My concern is the unpaid, unlimited tech support side of things.

I run a mailserver and fileserver and let selected friends and relatives use it.

Extended family will tolerate astonishing levels of fraud and fail by powerful multinationals, but get mad at me for an hour-long outage that happens while I'm on the road.

Sometimes people need to pay for things to value them. And I don't want to complicate close relationships with that. Applies 10x to financial services.

Best if normies have a simple business relationship with a service provider.

Yes, I completely agree and understand this, for now.

I do think though that given how much of a rise in popularity self-hosting has had in the last years, heck, decade, infrastructure has also improved, will continue to improve, and there's something we can take advantage of there.

By self-hosting I don't necessarily mean it needs be in your home - I have a self-hosted stack at home, but also have one running in a DC with redundant power and internet feeds which I use for "public" use and pay for out of pocket.

Regardless, my point is to go smaller.

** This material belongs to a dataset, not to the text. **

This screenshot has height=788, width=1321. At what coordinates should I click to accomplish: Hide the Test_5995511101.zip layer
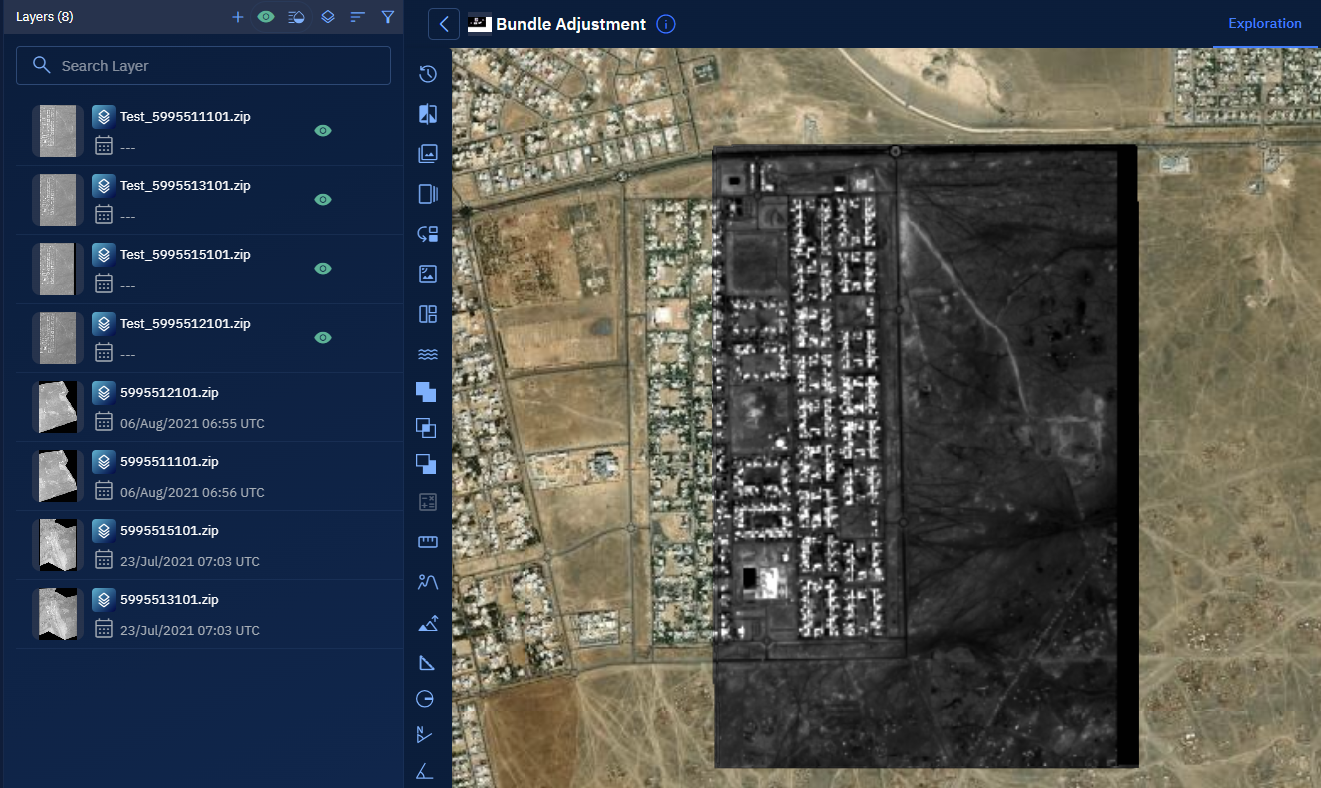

Let's host for our friends and family, if they pay for ruggable services, surely they can spare some change for upkeep costs whilst maintaining a higher degree of trust.

Stability and keeping downtime to a minimum is something that with time I've come to believe mainly comes down to process. 4/5 times any downtime I have is caused by something I touched. The software in general tends to be stable and works as it should - Have you found the contrary? If so, I'd be curious to know what your infra stack looks like.

Finally, I think it's a vision worth considering as a stepping-stone between general custodial services, and full self-custody.

4/5 being something I've touched matches my experience, too. The remaining 1/5 is mostly automated updates or security-related.

Agree re the rise of self-hosting, but I'm wary of the "Uncle Jim" model. I think devs should focus on the "small business decides to in-source" and the "small business / contractor offers extra value-added service" models first.